- **Problem statement**
Below are records; reproduce exactly the lines from the one that has "e – TMS AndSoft (631, 146)" through the one that has "Relocalización y Nearshoring: El", ends included, and nothing more.

- **Given records**
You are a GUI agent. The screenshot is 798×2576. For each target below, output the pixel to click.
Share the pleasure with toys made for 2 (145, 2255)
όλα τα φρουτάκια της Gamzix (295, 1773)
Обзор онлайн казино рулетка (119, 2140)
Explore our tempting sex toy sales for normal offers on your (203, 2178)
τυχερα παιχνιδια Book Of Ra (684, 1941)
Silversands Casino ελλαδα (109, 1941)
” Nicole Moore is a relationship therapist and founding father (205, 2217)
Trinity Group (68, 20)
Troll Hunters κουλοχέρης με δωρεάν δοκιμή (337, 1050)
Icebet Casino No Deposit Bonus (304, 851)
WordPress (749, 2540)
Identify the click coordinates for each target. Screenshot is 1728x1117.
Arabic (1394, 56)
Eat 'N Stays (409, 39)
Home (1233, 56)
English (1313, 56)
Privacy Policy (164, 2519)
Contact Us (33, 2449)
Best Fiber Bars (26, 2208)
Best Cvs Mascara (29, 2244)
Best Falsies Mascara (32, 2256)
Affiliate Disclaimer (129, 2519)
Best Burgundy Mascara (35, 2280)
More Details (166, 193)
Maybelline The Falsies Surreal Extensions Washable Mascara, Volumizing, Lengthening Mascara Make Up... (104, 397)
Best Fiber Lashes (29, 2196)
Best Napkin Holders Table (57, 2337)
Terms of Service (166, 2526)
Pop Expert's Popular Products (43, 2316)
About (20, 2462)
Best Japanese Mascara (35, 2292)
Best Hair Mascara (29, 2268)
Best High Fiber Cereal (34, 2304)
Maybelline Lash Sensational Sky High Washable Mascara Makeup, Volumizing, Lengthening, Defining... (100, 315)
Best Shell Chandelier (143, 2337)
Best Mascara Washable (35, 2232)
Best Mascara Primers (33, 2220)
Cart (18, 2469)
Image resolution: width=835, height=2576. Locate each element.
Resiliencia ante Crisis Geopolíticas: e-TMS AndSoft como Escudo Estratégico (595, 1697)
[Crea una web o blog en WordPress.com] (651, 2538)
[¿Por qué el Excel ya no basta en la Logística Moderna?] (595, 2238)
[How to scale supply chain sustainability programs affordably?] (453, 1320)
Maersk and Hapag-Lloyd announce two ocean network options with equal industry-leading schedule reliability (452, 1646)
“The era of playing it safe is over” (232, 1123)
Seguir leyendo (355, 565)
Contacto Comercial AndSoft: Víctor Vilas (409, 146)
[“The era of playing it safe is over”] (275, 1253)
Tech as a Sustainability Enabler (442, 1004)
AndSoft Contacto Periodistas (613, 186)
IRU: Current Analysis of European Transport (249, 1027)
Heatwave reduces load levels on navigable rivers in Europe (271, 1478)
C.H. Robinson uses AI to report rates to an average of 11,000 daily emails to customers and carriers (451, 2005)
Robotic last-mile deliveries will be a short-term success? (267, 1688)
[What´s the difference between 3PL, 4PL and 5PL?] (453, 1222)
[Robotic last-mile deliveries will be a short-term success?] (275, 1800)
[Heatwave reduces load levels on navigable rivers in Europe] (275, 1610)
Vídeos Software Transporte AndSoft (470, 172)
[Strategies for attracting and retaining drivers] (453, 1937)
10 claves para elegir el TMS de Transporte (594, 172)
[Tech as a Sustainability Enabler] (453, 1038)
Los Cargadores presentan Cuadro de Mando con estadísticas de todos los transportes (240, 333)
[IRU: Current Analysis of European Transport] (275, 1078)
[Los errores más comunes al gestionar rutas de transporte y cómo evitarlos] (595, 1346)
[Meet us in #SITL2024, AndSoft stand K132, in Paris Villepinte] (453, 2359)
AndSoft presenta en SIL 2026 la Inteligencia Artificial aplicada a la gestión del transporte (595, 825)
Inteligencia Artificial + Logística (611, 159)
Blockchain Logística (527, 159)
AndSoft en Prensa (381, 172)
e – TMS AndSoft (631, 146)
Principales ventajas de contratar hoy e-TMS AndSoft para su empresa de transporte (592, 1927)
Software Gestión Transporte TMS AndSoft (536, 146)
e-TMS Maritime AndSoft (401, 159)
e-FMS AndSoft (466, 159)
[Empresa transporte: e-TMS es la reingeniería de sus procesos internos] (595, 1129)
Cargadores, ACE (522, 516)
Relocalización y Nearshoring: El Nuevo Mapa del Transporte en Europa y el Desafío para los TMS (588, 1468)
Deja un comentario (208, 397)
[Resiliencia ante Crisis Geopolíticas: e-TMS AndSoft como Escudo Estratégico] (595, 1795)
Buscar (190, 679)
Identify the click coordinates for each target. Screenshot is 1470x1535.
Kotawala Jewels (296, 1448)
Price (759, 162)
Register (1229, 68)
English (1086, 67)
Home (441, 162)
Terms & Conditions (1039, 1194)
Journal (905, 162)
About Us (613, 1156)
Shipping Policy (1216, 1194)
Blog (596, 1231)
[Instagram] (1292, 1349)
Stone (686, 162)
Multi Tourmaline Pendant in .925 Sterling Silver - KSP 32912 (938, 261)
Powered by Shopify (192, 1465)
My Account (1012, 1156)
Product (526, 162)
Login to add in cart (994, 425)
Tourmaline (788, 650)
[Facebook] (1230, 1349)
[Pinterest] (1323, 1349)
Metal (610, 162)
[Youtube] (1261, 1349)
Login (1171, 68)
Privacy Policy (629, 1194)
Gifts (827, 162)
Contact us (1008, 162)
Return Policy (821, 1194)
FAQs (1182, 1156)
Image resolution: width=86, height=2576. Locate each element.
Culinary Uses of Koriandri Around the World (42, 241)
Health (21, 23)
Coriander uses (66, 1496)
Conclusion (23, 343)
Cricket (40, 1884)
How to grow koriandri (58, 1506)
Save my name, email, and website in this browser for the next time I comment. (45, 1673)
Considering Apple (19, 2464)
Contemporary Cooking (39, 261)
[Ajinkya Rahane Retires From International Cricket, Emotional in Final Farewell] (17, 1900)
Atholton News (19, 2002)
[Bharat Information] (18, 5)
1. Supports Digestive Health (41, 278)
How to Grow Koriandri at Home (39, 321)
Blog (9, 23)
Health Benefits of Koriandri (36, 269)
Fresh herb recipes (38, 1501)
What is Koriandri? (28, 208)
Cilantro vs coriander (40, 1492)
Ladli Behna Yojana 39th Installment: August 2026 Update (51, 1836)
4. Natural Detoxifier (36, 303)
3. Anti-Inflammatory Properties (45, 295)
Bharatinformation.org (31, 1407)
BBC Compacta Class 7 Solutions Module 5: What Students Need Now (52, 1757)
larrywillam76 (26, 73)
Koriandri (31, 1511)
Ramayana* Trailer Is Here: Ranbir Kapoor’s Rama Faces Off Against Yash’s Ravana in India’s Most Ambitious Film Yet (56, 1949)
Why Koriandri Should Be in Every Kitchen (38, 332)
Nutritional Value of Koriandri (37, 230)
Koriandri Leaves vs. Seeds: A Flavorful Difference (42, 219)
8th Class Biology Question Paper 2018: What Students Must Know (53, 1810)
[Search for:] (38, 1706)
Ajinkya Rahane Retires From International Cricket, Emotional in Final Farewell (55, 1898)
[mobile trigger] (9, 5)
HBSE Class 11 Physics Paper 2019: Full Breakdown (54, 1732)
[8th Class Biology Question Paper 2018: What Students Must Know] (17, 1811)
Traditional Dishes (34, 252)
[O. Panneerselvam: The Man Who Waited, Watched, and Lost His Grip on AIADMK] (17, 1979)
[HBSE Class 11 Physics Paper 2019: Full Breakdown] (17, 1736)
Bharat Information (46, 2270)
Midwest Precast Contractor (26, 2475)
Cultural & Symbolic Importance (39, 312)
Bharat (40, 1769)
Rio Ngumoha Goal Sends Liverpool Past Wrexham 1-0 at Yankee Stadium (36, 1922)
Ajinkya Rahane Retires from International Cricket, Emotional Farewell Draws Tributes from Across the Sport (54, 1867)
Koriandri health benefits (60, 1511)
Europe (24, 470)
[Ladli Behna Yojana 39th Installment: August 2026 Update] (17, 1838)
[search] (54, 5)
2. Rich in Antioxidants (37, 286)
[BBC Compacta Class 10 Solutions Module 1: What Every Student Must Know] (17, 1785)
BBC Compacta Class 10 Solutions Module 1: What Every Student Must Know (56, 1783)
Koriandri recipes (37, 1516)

- **Final answer**
e – TMS AndSoft (631, 146)
Principales ventajas de contratar hoy e-TMS AndSoft para su empresa de transporte (592, 1927)
Software Gestión Transporte TMS AndSoft (536, 146)
e-TMS Maritime AndSoft (401, 159)
e-FMS AndSoft (466, 159)
[Empresa transporte: e-TMS es la reingeniería de sus procesos internos] (595, 1129)
Cargadores, ACE (522, 516)
Relocalización y Nearshoring: El Nuevo Mapa del Transporte en Europa y el Desafío para los TMS (588, 1468)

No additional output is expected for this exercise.